TASK GOAL — Find the line that contains "This screenshot has height=482, width=868.", then repeat it and each line after it to the end of the records, exactly.

── THE DATA

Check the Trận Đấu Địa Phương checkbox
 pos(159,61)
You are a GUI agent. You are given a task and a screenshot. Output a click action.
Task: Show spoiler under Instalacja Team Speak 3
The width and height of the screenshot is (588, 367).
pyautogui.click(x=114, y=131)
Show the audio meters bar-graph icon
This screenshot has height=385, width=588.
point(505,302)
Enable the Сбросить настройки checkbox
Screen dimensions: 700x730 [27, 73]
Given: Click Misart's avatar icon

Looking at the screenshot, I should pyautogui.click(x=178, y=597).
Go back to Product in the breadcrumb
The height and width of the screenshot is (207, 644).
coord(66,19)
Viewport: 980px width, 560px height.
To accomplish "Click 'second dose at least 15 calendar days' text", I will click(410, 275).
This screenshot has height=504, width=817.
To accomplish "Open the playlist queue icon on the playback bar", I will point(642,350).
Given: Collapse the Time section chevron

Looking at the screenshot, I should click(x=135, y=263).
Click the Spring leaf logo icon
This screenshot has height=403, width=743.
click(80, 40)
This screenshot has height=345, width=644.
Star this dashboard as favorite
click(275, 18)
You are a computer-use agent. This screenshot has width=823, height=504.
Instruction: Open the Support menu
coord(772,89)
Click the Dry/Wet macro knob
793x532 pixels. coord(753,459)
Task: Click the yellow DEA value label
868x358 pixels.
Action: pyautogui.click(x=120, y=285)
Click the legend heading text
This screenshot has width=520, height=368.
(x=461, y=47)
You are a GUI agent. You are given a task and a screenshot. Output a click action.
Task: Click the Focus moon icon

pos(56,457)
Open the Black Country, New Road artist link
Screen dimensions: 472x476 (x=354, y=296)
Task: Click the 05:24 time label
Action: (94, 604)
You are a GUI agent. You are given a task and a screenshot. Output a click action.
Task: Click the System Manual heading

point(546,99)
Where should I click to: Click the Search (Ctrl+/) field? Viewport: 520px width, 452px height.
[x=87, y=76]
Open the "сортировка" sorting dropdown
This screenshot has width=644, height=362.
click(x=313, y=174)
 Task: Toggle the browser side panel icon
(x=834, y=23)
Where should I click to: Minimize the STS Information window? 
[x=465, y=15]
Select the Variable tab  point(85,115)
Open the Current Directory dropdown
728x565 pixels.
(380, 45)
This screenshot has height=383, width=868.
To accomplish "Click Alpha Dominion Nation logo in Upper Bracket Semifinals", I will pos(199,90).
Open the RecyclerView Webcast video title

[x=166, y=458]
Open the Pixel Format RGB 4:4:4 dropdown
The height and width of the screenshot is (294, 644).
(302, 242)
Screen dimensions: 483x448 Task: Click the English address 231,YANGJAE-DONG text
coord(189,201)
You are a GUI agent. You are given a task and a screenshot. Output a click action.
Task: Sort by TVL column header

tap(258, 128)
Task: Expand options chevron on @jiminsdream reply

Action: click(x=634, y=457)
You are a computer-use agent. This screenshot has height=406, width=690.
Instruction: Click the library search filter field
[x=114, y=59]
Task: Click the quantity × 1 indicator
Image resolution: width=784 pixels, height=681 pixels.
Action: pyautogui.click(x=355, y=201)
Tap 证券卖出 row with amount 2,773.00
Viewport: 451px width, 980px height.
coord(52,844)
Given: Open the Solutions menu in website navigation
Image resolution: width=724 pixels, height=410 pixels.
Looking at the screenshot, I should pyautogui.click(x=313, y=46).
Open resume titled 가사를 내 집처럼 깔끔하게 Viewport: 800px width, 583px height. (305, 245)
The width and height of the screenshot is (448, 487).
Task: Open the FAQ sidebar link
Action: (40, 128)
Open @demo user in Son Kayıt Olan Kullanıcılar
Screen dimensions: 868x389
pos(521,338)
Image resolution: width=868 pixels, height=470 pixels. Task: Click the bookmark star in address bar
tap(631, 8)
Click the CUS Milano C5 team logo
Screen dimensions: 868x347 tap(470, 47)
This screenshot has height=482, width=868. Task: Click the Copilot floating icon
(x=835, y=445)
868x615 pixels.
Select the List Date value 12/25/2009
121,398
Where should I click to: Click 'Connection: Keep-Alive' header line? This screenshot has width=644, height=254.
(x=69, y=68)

────

PROBLEM SOLUTION —
This screenshot has height=482, width=868. Task: Click the Copilot floating icon
(x=835, y=445)
868x615 pixels.
Select the List Date value 12/25/2009
121,398
Where should I click to: Click 'Connection: Keep-Alive' header line? This screenshot has width=644, height=254.
(x=69, y=68)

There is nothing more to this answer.